### What is needed
Copy out the lines from the one with "Task: Click the arrow bullet before 项目名称" to the one with "Open the Debitorenkonto", both included, word for word and nothing else.

### Data entries
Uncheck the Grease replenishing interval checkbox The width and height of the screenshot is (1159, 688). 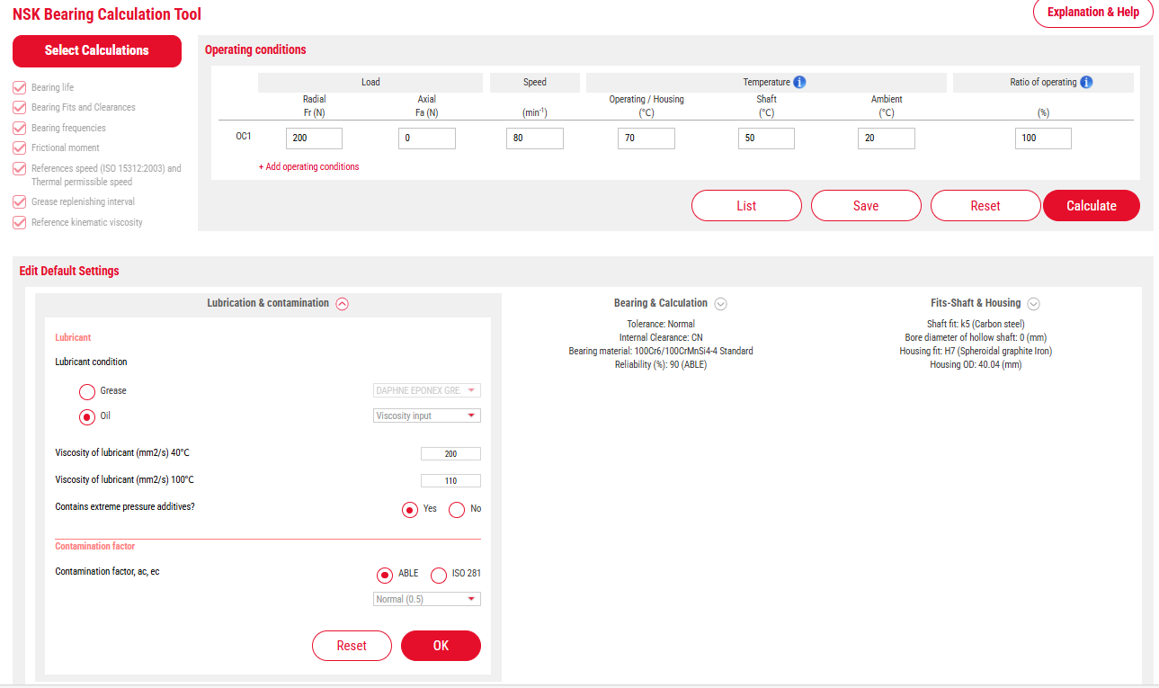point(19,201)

==

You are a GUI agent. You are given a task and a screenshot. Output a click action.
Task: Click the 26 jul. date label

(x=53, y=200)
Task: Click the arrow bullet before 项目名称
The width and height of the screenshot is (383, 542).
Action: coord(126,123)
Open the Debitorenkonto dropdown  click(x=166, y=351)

* * *

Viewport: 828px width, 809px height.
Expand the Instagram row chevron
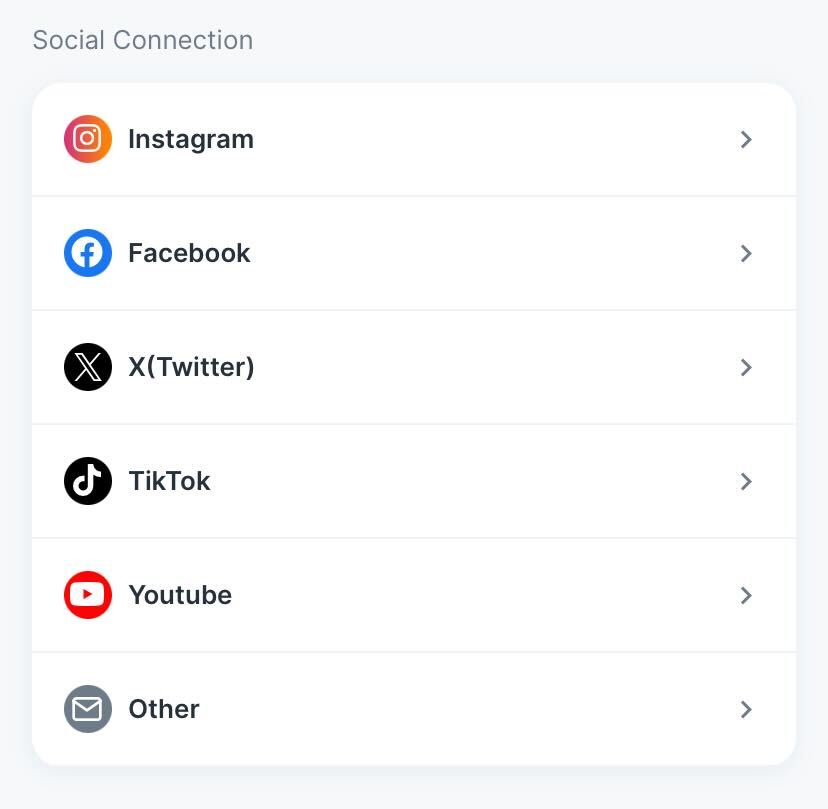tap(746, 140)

### The response
Task: Click the arrow bullet before 项目名称
The width and height of the screenshot is (383, 542).
Action: coord(126,123)
Open the Debitorenkonto dropdown  click(x=166, y=351)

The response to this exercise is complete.